The Star Tribune reports (http://bit.ly/TZWcrG ) that a task force reviewing state testing practices was expected to recommend breaking the link between passage of the test and graduation. Such a move would require approval from the state Legislature and governor.
The concern is that nearly one-third of high school students could be denied a diploma. Currently, students can take the test three times and get a waiver if they fail repeatedly. But that grace period goes away with this year’s sophomore class. It’s one of two high-stakes GRAD exams in the state’s testing arsenal, with the other measuring reading comprehension skills.
An analysis by the Minneapolis school district found that 31 percent of students across the state, or 19,000 total, are likely to fail the math GRAD test even after repeated tries.
Minnesota has had various forms of exit exams since the state debuted its basic skills tests in 1997. The Center on Educational Policy at George Washington University notes that 25 states have required exit exams, but four of them are on the verge of phasing them out.

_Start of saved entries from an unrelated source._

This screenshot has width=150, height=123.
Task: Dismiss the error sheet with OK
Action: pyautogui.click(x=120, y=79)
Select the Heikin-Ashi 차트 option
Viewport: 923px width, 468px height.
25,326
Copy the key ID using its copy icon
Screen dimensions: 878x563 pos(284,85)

Business and other groups that advocate for exit exams argue that many seniors are graduating without the skills needed for college or vocational success.
Jim Bartholomew, education policy director for the Minnesota Business Partnership, said too many students spend time and money on remedial college courses to master skills instead of focusing on a normal college curriculum. “That’s a travesty,” he said.
David Heistad, research director in the Bloomington school district, said that Minnesota’s passing standard on its math GRAD is higher than the standard for the ACT needed for admission for most four-year colleges in Minnesota. That means those who fail the test three times would be denied a diploma even if they met required college-entrance scores.
At the Capitol, there is openness to scaling back testing requirements, which were a focus of the task force review.
Gov. Mark Dayton, a Democrat, favored less state testing when the issue came up during his campaign two years ago.
In 2009, the Legislature put the brakes on the math test-diploma link, instituting the waiver that expires in 2015. It was meant to buy decision-makers more time to fashion an alternate assessment.
Democratic Rep. Carlos Mariani, the incoming chair of the House Education Policy Committee and executive director of the Minnesota Minority Education Partnership, said coming up with an alternative hasn’t been easy.
“What we were wrestling with was that the pendulum had swung too far from the judgment of that teacher, and too far toward a single assessment,” he said. “We’re trying to find a more intelligent way to do it, knowing that some students don’t test well, which doesn’t mean that they’re not proficient.”